15 décembre 2009

Une question d'hémisphère...


Novembre

Petite mise au point pour ne pas perdre le Nord et suivre mon calendrier :

En novembre, c'est le printemps, et les jacarandas, mes arbres préférés, sont en fleurs.
En décembre, c'est les fortes chaleurs qui commencent, on remercie la clim et les étudiants commencent leurs grandes vacances à Noël.
Noël passe d'ailleurs complètement inaperçu et ce n'est pas les quelques sapins de Noël dispersés dans la ville qui vont changer 30 ans d'habitude de froid à cette époque. Je remarque juste que les moustiques me rendent la vie dure et que peut-être à Noël je vais demander un colis de Biaphine.
Le top pour le Nouvel An est non pas de louer un chalet au ski mais une maison avec jardin, pileta (piscine) et parilla (barbecue) pour manger les premières viandes de l'année en maillot de bain.
En Janvier on part à la plage et tous les lieux touristiques sont pleins à craquer
En Février on se prépare à la rentrée.
En Mars l'université reprend
En Avril on ne se découvre pas d'un fil, c'est l'automne
En Mai fini les nu pieds
En Juin on se les caille
En Juillet c'est la doudoune assurée et on s'arrange pour rentrer en France en vacances
En Août, on renonce à regarder les photos des vacances des amis en Europe sous peine de déprime grave
En Septembre on ressort un peu
En Octobre le printemps bourgeonne

Dernières anecdotes :
Ici le ciel est plus bas que chez nous, dur de l'expliquer mais partez en Patagonie et vous comprendrez, les nuages n'ont jamais paru si près
Les étoiles ne sont pas les mêmes, pas d'étoile polaire mais l'étoile australe !
Ici pour avoir la lumière toute la journée dans son appartement, il faut qu'il soit orienté nord...
Moi il m'a fallu une bonne demi-heure d'explication de mon frère pour le comprendre. Vous me suivez ?

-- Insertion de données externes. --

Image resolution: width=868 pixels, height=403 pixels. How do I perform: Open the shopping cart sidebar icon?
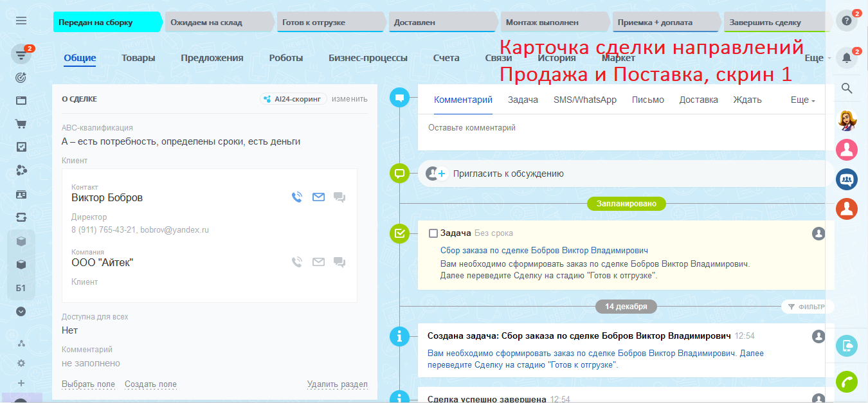click(21, 125)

Les rockers argentins sont vivants




 Terre musicale particulièrement fertile, l'Argentine a la chance d'avoir ses rockers vivants, en pleine forme et toujours sur scène. Andres Calamaro ( ex los Rodriguez, ex los Abuemos de la Nada), los Fabulosos Cadillacs, Fito Paez, Charly Garcia, Spinetta, Soda Stereo, los Redonditos de Ricotta, la Bersuit, Los Ratones Paranoicos pour ne citer qu'eux... Les Argentins sont fiers de leur "rock nacional" et ont de quoi.  Les rockers argentins sont des références pour tous et depuis 10/15 ans, s'exportent bien au-delà des frontières dans tous les pays hispanophones et certains comme Andres Calamaro font chanter toute l'Espagne.
Comme ils sont copains entre eux, quand on va voir Calamaro comme dimanche dernier au Club de la Ciudad (mon rêve s'est enfin exaucé), on voit en même temps Vicentico (ex Los Fabulosos Cadillacs), le chanteur des Babasonicos et Fito Paez, comme ça, qui passaient par là... Et moi j'exultais !

Tous ces noms sont certainement de grands inconnus pour ceux qui me liront, mais imaginez être la génération de mes parents, et être en âge de voir des idoles de rock sur scène, encore jeunes et fringuants, sans devoir acheter les compils ou les voir en documentaires à la télé. Ou comme si chez nous on avait Indochine et Noir Désir au top de leur gloire, un Gainsbourg vivant, Johnny Hallyday loin du coma, Téléphone encore à la mode, comme s'ils étaient copains tous  entre eux, avaient tout juste 50 ans ou même pas encore et restaient de vrais rockers remplissant les stades, sans promo chez Drucker, sans reportage dans Gala, et sans lifting.

Ce n'est qu'une simple anecdote musicale, mais c'est une illustration de cet étrange sentiment que j'ai ici, celui d'être dans une époque encore vierge, un pays jeune, sans besoin de références passées, car ici le rock c'est maintenant et pas en noir et blanc.